- [Written request]
Find every line in the items below that contains the string "name", and copy each of those lines.

BEGIN Dataset excerpts

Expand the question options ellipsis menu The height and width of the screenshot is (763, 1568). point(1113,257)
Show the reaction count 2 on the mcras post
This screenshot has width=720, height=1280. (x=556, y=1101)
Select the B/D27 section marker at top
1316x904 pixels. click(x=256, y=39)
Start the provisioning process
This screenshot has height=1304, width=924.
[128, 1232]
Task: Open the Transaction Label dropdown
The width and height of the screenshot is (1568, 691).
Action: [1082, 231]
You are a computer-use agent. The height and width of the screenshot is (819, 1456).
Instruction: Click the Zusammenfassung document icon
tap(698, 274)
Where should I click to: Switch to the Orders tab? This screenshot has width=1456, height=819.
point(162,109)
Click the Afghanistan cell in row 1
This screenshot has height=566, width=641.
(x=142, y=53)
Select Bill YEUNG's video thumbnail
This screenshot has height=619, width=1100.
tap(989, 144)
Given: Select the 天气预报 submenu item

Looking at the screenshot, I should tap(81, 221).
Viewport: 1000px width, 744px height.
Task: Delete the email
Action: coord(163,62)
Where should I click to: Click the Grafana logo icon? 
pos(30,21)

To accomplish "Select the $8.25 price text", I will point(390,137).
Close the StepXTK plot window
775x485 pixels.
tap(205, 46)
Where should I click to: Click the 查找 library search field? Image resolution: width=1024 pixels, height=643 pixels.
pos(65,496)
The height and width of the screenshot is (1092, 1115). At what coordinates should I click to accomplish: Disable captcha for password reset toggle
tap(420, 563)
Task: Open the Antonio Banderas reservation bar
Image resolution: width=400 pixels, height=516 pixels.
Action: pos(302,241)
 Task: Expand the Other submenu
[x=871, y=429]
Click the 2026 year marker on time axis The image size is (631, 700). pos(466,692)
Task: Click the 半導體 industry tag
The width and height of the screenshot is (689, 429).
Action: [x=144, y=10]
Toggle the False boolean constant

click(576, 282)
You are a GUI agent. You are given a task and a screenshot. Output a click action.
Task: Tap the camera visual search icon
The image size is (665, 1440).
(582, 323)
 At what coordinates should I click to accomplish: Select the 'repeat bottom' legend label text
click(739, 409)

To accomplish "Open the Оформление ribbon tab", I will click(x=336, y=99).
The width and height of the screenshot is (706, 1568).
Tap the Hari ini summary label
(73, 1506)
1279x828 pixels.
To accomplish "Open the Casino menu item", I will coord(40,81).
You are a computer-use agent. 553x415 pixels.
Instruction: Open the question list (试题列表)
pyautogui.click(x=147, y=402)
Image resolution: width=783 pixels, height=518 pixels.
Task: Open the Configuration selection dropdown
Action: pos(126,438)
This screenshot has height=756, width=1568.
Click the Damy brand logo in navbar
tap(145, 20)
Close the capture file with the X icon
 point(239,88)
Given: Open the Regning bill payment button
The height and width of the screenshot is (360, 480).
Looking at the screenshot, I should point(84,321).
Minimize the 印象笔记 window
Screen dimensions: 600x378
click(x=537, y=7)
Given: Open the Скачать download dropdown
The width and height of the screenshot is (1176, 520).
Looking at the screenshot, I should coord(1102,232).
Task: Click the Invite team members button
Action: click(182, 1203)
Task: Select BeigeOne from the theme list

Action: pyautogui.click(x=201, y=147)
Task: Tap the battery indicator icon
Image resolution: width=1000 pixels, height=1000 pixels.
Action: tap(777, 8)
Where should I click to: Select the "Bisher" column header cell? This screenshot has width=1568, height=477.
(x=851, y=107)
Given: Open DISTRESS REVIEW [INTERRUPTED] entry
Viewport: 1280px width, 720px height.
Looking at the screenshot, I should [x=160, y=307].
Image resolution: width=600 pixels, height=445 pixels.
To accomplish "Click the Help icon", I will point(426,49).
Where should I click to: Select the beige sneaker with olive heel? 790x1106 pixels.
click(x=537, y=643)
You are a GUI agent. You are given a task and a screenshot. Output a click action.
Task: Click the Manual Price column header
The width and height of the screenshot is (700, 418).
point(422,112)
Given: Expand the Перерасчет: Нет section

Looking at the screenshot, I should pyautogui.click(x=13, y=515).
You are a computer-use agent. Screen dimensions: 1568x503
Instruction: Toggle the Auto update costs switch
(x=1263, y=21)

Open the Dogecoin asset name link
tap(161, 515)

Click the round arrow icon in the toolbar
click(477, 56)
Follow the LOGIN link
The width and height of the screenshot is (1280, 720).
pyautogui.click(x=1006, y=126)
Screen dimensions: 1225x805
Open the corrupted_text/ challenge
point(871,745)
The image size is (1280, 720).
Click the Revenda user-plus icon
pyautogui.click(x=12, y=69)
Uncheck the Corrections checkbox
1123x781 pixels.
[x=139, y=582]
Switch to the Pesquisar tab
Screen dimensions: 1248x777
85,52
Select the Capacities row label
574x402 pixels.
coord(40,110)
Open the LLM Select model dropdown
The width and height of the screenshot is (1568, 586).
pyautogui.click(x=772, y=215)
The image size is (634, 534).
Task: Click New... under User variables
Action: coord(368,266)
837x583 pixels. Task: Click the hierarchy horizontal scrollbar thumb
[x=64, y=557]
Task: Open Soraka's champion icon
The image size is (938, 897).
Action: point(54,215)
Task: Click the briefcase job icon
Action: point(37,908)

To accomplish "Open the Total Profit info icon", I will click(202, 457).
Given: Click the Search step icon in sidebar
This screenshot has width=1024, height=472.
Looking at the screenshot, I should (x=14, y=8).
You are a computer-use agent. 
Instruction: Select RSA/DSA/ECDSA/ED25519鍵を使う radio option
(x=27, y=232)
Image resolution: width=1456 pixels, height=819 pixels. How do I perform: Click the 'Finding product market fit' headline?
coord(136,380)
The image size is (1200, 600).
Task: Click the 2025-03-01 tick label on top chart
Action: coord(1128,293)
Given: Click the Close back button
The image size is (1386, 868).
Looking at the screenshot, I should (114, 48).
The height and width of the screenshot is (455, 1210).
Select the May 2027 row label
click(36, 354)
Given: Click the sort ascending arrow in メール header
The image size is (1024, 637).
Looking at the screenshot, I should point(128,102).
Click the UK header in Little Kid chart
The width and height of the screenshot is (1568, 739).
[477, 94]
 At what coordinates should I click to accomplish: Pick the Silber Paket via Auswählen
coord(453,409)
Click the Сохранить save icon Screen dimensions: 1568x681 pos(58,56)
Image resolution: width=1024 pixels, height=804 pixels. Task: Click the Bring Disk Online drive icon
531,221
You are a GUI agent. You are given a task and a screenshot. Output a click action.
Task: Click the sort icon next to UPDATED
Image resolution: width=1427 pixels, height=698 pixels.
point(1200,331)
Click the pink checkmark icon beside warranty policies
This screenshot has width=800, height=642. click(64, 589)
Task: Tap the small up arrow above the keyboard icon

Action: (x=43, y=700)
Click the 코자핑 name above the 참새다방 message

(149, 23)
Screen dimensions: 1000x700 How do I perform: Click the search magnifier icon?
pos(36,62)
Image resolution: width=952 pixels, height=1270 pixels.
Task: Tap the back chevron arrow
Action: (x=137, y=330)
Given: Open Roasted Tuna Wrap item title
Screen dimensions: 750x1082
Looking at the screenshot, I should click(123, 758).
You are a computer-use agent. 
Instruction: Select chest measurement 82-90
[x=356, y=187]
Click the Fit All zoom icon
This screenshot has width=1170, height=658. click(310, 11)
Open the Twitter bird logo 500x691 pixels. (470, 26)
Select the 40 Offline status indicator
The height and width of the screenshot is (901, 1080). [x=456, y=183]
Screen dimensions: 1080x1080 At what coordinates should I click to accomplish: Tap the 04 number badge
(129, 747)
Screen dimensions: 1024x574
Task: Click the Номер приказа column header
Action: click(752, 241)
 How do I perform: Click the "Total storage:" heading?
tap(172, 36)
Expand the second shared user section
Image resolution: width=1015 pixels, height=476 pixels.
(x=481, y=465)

END Dataset excerpts

- [Answer to this problem]
Open the Dogecoin asset name link
Click the 코자핑 name above the 참새다방 message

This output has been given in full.